In 2025, Thelma sampled DNA from the indigenous population, the Kodava or Coorgis population, in Kodagu to determine that the Kodava population arose from three different ancestral genetic populations. This population has a distinct cultural practice and some physical attributes different from the majority population; understanding the origins of this population provides clues as to ancient human migrations. For her contributions in this area, she was named the 2025 Coorg Person of the Year.

==Awards and honours==
Thelma has been recognised for her work.

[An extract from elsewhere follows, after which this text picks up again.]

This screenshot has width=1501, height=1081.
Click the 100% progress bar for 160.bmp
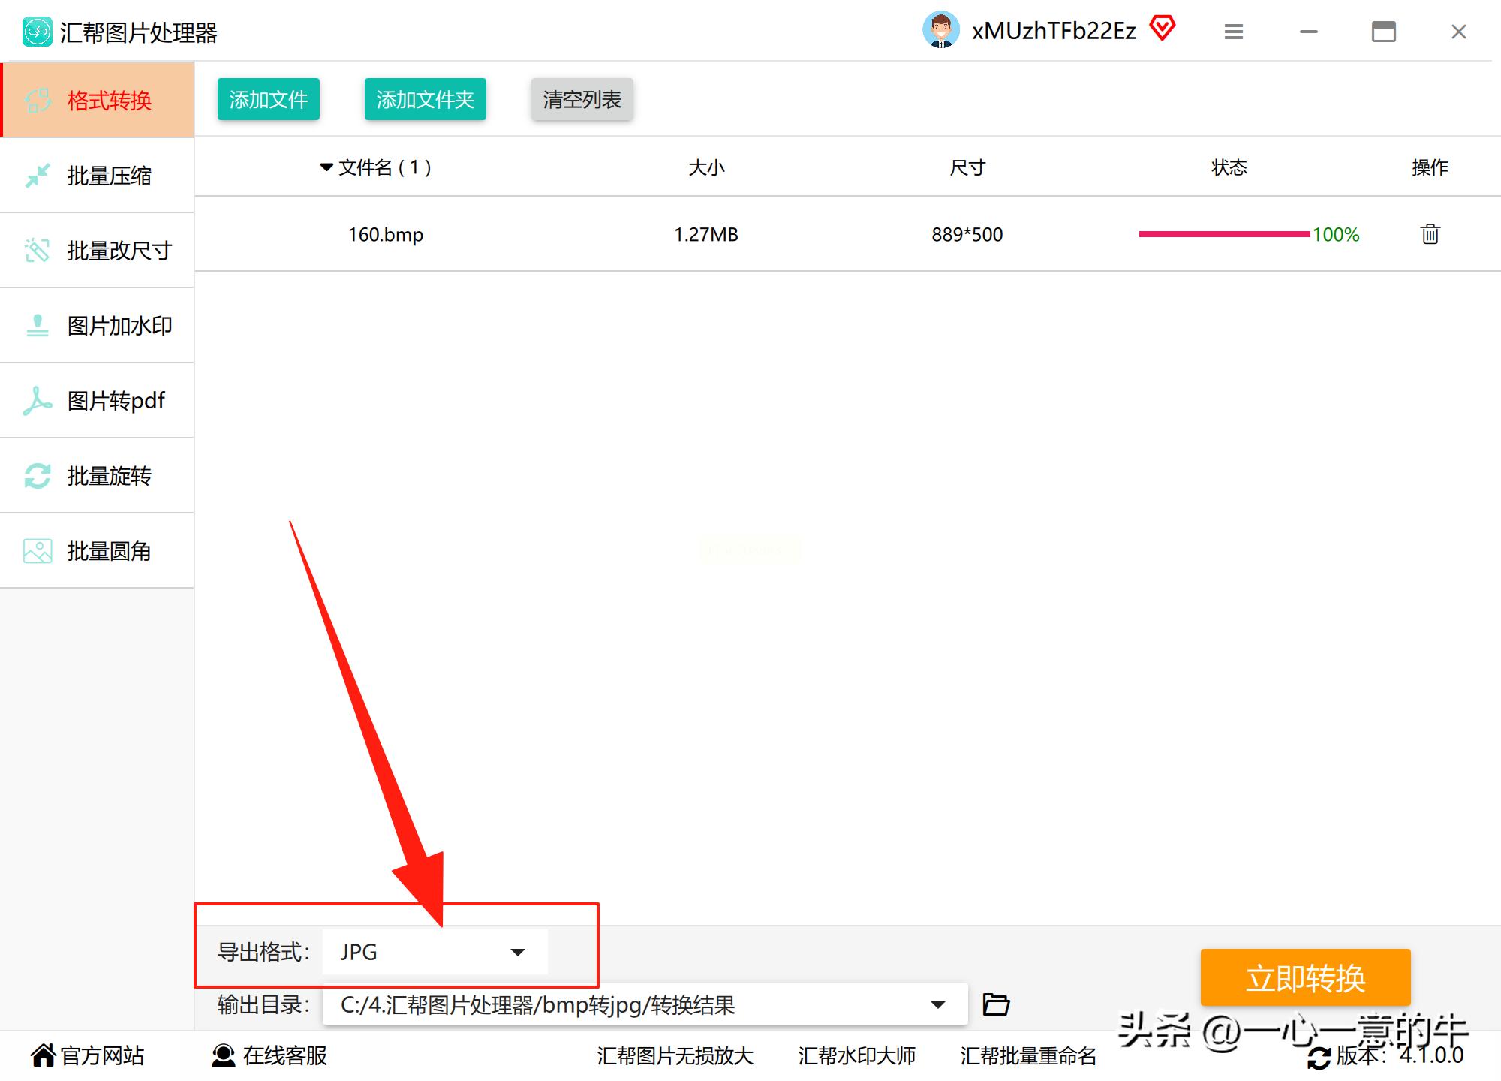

She has received many awards, some of her accomplishments are:

- Member of International Commission on the Clinical Use of Human Germline Genome Editing, Washington DC, USA, 2019
- The Sanghvi Oration Award, Indian Society of Human Genetics, 2015
- The Sunder Lal Hora Medal, Indian National Science Academy, 2014
- Stree Shakti Science Samman, 2012
- J.C. Bose Fellow, Department of Science & Technology, India, 2011-2021
- Member, Scientific Advisory Committee to Prime Minister, Govt. of India, 2009
- Fellow of Indian National Science Academy, India, Delhi, 2009
- Fellow of the Indian Academy of Sciences, Bangalore, 2006
- Fellow of National Academy of Sciences (India), Allahabad, 2003
- Fogarty International Research Career Award, 1997
- President and former Vice President of the Indian Society of Cell Biology, 2025.